Origin story of FAIR
We now have technologies that can store massive amounts of data in data warehouses and data lakes. And yet, one of the most vexing problems our customers still have is to actually find and use the data they require to conduct business in the most efficient and expeditious manner. Data assets are often developed locally, with formats and terminologies known only to the direct owners of the data asset, and so they are separated by distance and technology. Even with the expansion of data centers, entities have not pooled their data but instead have merely created larger, still disconnected, data silos. This comes from an old mindset that any data asset is created only for a single purpose and no thought or planning is put into further use of that data.
The problem of siloed data has persisted in the science community despite efforts over the last 15 years to identify the root causes (technical and organizational) and address them.

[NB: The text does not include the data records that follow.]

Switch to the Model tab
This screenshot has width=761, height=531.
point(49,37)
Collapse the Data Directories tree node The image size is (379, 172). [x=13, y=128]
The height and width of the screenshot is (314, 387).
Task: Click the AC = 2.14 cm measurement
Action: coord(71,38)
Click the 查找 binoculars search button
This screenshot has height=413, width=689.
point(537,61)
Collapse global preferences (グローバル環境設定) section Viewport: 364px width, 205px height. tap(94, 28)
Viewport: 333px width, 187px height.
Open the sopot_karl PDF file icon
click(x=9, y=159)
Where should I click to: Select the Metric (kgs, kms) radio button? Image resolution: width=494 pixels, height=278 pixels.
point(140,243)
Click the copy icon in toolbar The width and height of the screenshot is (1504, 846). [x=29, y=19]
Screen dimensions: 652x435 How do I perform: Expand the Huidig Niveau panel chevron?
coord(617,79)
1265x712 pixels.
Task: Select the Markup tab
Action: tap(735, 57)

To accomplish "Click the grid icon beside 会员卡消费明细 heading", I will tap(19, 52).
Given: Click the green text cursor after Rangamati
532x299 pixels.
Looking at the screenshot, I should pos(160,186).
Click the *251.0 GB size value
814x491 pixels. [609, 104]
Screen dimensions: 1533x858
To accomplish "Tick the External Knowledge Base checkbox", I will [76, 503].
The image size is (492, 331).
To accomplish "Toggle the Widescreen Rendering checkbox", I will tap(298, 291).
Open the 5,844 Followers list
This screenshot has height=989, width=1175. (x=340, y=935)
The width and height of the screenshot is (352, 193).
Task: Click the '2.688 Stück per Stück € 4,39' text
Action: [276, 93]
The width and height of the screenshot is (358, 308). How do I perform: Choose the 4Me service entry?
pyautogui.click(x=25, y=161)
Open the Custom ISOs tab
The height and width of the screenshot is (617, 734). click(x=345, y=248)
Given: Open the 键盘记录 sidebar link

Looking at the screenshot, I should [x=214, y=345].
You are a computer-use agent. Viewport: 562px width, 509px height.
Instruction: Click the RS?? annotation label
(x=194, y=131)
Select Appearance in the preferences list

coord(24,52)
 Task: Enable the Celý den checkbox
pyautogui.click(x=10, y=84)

However, an initiative that began at a meeting in 2014 resulted in the publication of a set of principles, called FAIR, in 2016 that seem to have been able to make progress.
The short version of the FAIR data principles is:
- Findable – can you locate a data asset as easily as you can a library book using the electronic card catalog?
- Accessible – if you know where the asset is, can you use a standard internet browser to navigate to a URL, download the asset and view it without requiring special software?
- Interoperable – does the data use standard terminologies and formats?
- Reusable – if the previous answers are “Yes”, then this means that the data asset is reusable
These four “pillars” are expanded to 15 FAIR data principles and 14 metrics along with some examples that you can find here.
Rich metadata (data describing data) is a key aspect of “FAIRifying” data. For instance, in order for data to be Findable, it is not enough to simply locate the data asset– metadata about the asset should describe the context, quality and characteristics of the data. It is important to know something about the quality of the data (completeness, when last updated, what formats used), how the data asset was created (if the dataset was the result of data integration, what were the original sources?) and perhaps who the owner is in case one has any questions about the data. The metadata can then be stored in a data catalog to inform users in their search for data.
The Role of Tamr in FAIRification
Tamr Unify can capture information about the input data sources as part of the ingestion process for upstream provenance.
Tamr also has metadata available about its own internal processes:
- Schema mapping from input data sources to the target schema
- Any transformations applied to the data to create the unified dataset
For data quality:
- Data profile and quality measures of the unified dataset key attributes such as percentage null, most frequent values, maximum, minimum
- Statistics about Mastered data, such as the percentage of labeled pairs, and Tamr’s Precision, Recall & Accuracy
Statistics about Classified data, such as average confidence, total verified records, percentage verified records
For data description:
- Upon ingestion of input data sources, the characteristics of those sources, such as curator, last time updated, and terminologies and standards used, can be made part of the input dataset metadata
The output dataset from Tamr Unify is placed in the data repository as a data asset and the metadata is captured and made available to a data catalog for ingestion. This metadata is exactly what is needed to FAIRify the data asset and “facilitate knowledge discovery by assisting humans and machines in their discovery of, access to, integration and analysis of, task-appropriate…data and their associated algorithms and workflows.” As you can see, all kinds of data can be FAIRified, not just life science data but mastered vendor lists, classified spare parts and mastered customer lists.